# Lecture 3 - Part 1 : String (Text) Operations<a name="_string (text) operations"></a>

In the last lecture you were introduced to Pandas library and so you learned writing and reading files, data selection, description, reorganization and tranformation as well as counting values and filtering. 

What you learned is the first step of data analysis, that is data assessement as well as a bit of data clearning such as dropping data and dealing with NA. 

Cleaning the data can include cleaning missing values but also cleaning string data. 
Cleaning string data includes a set of operations such as string replacement, deletion, transformation, splitting, etc. 

Luckily Pandas include the `str` functions that allow to do a lot of cleaning operations.

You can find documentation here: http://pandas.pydata.org/pandas-docs/stable/text.html



## Fixing Case on String Columns

To fix the case of a string column:
- `.lower()` transform to lower-case  
- `.upper()` to upper-case 
- `.title()` transforms the values in a column to lower-case keeping the first letter in upper-case.

You should always use `.str` before the function like this: `expression.str.function()`.

`expression` can be a code for accesing the first column for example: `data['column'].str.function()`.



## Search for String Values

To search for rows where a string "word" is contained in part of a specific column:
- `data['column'].str.contains("word")` 
This will give you a vector of `TRUE` and `FALSE` where `TRUE` means that the value contains the word and `FALSE` that it does not.

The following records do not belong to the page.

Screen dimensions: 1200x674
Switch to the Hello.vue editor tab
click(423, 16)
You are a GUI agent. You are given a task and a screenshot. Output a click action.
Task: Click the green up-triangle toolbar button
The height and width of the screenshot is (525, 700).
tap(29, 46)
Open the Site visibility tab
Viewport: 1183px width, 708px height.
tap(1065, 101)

Other str search functions:
- `str.match` : checks if a string matches the values in a column. You can also check for by using only the beginning of the sting  
- `str.contains`
- `str.startswith`
- `str.endswith`

You can also use **regular expressions** in searches. A regular expression, regex or regexp (sometimes called a rational expression) is a sequence of characters that define a search pattern. 

Regular expressions offer a more flexible search. Example:
`/b[aeiou]t` :	Matches "bat", "bet", "bit", "bot" and "but" Also matches "cricket bat", "bitter lemon"

We won't go through them in this lecture. But you can read more about Regular Expressions here: https://docs.python.org/3/howto/regex.html

And some examples in pandas strings here: http://pandas.pydata.org/pandas-docs/stable/text.html#extracting-substrings (and also for searches).



## Split a String Column Into Multiple Columns
How can we take a text column and split it by a delimiter, like we can in Excel?  
To split a text column into several columns:

- `split("delimiter",expand)` where `delimiter` specifies the delimiter between the values to split and `expand` puts the result in new columns.

## Rename 
- `.replace("string1", "string2")` : rename a string or replace a string by another
- `data.rename(index={}, columns={})` : rename rows (index) and columns in a dataframe

You can specify the old and new names like this :`{name_old1:name_new1, name_old2:name_new1, ...}`.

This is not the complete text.